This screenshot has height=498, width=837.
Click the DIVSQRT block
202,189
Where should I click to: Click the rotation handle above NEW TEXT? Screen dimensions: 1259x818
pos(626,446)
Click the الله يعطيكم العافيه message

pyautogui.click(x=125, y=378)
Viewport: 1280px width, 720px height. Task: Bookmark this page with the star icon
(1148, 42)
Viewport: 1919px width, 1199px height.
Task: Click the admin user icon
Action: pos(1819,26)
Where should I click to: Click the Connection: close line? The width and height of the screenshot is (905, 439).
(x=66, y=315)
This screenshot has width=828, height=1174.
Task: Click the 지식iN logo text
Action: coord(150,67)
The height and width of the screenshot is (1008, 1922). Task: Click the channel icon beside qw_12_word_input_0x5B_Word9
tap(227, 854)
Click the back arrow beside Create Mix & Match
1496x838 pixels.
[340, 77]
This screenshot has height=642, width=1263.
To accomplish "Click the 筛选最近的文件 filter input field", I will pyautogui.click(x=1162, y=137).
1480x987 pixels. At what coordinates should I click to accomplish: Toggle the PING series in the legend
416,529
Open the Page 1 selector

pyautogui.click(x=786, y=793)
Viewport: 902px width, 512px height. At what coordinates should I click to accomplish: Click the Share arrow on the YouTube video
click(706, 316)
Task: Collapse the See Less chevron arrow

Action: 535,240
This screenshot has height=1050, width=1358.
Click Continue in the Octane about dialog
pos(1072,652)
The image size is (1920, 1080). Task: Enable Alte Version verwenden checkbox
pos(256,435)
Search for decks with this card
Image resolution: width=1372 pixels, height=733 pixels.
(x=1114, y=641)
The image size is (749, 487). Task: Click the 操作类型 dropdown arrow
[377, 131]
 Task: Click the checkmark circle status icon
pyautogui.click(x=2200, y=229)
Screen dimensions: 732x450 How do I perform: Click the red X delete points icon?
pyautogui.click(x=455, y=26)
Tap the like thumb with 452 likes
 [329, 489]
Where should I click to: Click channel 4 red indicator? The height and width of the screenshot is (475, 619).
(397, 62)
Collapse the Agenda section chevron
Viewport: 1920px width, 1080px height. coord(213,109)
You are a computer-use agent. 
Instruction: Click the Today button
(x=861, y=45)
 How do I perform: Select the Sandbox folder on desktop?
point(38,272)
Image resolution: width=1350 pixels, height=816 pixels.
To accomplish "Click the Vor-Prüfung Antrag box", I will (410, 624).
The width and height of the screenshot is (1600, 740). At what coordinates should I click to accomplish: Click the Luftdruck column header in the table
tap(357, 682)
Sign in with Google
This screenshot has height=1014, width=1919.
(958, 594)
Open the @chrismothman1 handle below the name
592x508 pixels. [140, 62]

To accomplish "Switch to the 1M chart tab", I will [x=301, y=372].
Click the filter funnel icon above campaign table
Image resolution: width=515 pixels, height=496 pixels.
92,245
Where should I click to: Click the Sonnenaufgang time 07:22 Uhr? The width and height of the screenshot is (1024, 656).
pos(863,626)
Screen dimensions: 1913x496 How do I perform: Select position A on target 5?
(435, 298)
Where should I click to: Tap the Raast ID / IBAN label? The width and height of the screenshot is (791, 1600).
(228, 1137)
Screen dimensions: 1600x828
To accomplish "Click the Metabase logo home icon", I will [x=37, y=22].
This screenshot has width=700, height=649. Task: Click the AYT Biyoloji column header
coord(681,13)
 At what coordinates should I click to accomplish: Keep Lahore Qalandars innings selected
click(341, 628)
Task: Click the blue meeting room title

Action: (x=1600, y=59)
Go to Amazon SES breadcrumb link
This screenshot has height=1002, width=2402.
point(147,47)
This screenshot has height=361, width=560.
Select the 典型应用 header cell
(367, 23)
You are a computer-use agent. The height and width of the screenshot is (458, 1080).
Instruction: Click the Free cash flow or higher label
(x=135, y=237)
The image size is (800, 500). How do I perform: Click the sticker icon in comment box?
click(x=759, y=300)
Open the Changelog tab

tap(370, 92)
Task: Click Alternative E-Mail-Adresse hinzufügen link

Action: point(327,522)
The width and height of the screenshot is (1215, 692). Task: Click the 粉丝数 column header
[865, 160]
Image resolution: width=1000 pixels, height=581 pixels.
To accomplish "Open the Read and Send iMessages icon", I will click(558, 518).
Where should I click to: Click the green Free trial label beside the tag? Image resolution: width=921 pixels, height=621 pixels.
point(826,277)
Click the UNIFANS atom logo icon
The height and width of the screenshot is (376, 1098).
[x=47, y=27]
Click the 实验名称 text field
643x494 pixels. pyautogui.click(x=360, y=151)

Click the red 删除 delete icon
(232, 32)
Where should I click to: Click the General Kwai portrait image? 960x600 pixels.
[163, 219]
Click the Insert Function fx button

:::::

→ **Work to be completed**:
Look through the material above for "agent" and copy the lines that have it.

→ **Exercise output**:
You are a computer-use agent. 
You are a computer-use agent. The height and width of the screenshot is (458, 1080).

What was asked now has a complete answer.